EXERCISE SET
1/ Return the passage on charging phones with urine from "The MFCs are" to "cells were developed.".
2/ Summarize the piece on charging phones with urine in two sentences.
3/ Extend the piece on charging phones with urine, picking up after its final sentence.

The Independent reports:
A group of researchers from the University of the West of England have invented a method of charging mobile phones using urine.
Key to the breakthrough is the creation of a new microbial fuel cell (MFC) that turns organic matter – in the case, urine – into electricity.
The MFCs are full of specially-grown bacteria that break down the chemicals in urine as part of their normal metabolic process. The bacteria produce electrons as they consume the matter and it this natural process that creates a small electrical charge to be stored in the MFC.
“No one has harnessed power from urine to do this so it’s an exciting discovery,” said Dr Ioannis Ieropoulos, an engineer at the Bristol Robotics Laboratory where the fuel cells were developed.
Don’t bother with this stupid fuel cell nonsense. What idiot would make this a mobile device when we already have industrial level systems designed, built, and universally connected for this very reason? Just use an anaerobic digester and capture the methane. It’s not like that has never been done before and isn’t commercially available.
http://www.mda.state.mn.us/protecting/conservation/practices/digester.aspx
I guess that means I’ve already got 3 rechargers in my home.
This is a little like the Martian joke:
“The Martians have landed! But it’s okay because they drink sewage and tinkle gasoline!”

DATA LISTING
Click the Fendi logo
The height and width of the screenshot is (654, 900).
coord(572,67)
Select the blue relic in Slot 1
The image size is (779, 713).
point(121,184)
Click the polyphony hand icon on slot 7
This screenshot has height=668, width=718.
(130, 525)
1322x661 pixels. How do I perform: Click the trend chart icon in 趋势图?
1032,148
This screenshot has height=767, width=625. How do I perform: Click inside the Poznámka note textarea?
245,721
==
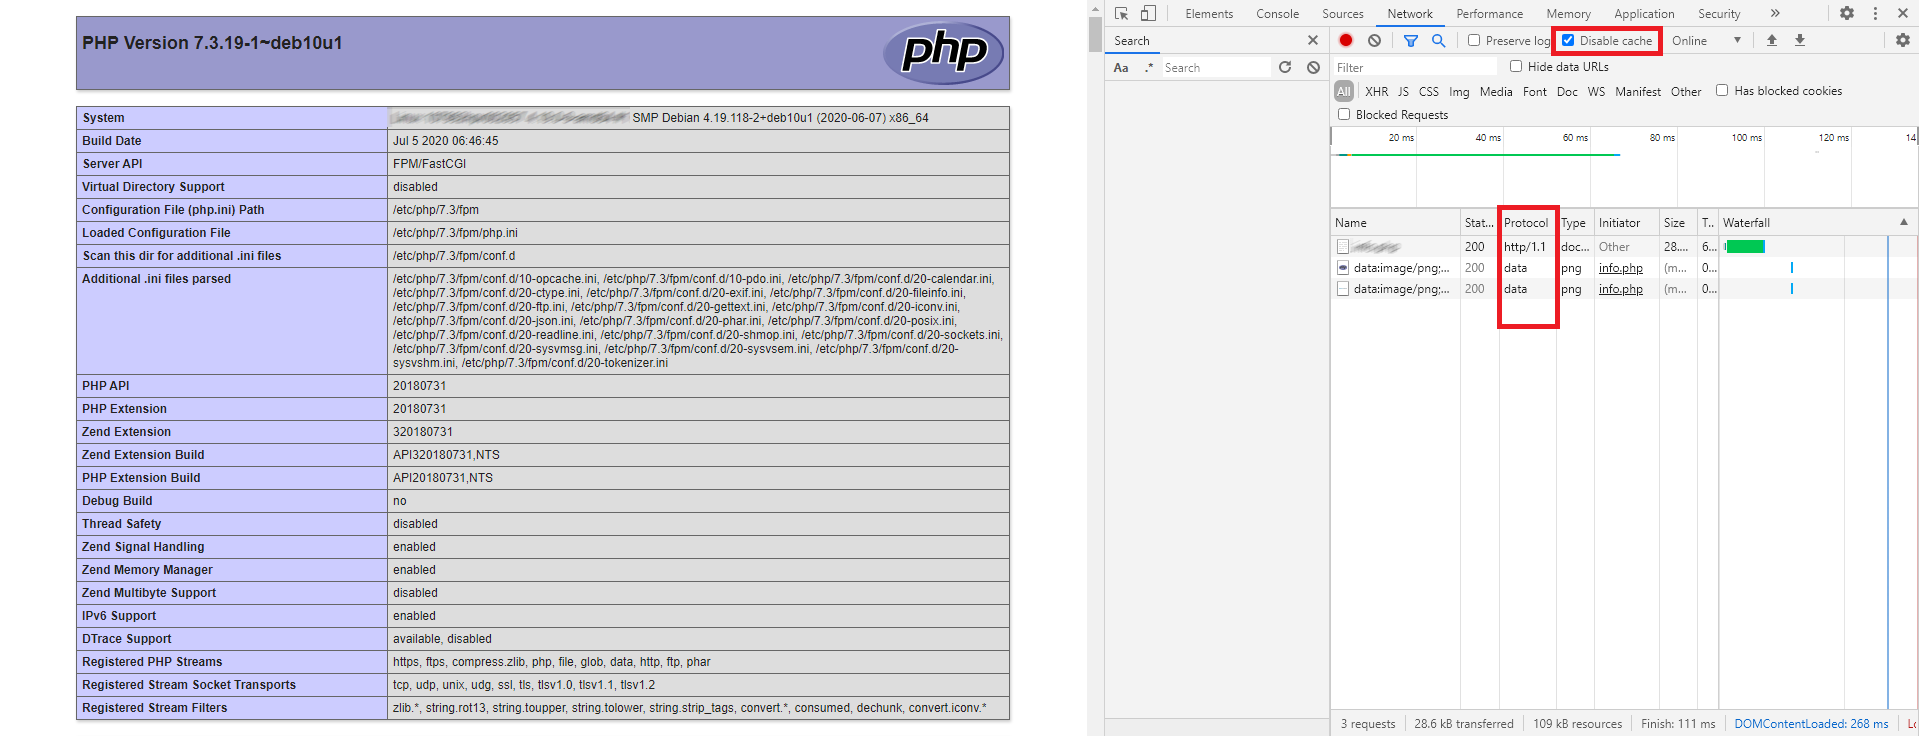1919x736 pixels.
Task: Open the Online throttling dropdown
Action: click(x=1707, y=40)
--
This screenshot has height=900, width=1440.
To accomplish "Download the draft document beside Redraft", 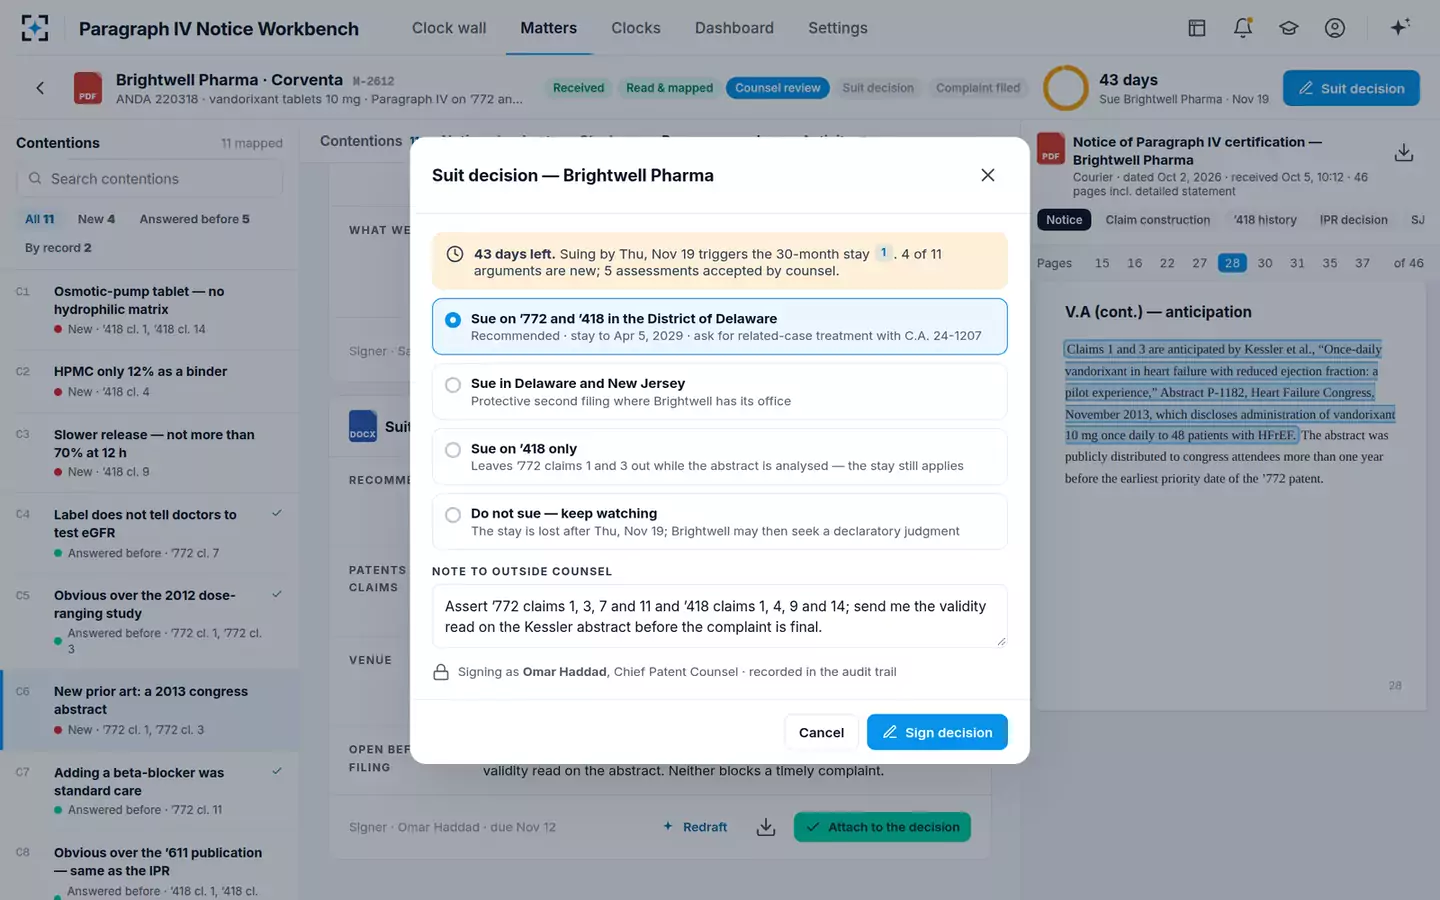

ANSWERS IN ORDER
1/
The MFCs are full of specially-grown bacteria that break down the chemicals in urine as part of their normal metabolic process. The bacteria produce electrons as they consume the matter and it this natural process that creates a small electrical charge to be stored in the MFC.
“No one has harnessed power from urine to do this so it’s an exciting discovery,” said Dr Ioannis Ieropoulos, an engineer at the Bristol Robotics Laboratory where the fuel cells were developed.

2/ Researchers from the University of the West of England have invented a way to charge mobile phones with urine, using a microbial fuel cell whose specially grown bacteria break down the chemicals in urine and produce electrons that create a small electrical charge. The page also dismisses the fuel cell in favor of capturing methane with an anaerobic digester, jokes about already having three rechargers at home, and recalls a joke about Martians who drink sewage and tinkle gasoline.

3/
If it works (when have we typed that before?) it could be very interesting indeed. There’s a lot of sewage to treat in urban areas. Even if this just took the treatment plant itself off-line for power production, that would be of some use.
All such devices put bacteria under some sort of stress., to which they respond by quickly evolving to do something else (if the medium is rich) or dying off (if it isn’t). They only run as intended for a limited time — just enough for a demo.
Isn’t it Bristol that caught the Lewandowsky syndrome?
“No one has harnessed power from urine to do this so it’s an exciting discovery.”
Things must be kinda slow in Bristol.
Just what we need, a phone that requires a health certificate to trade in…..
Actually this might be pretty useful in survival situations, not that I see a big market in it.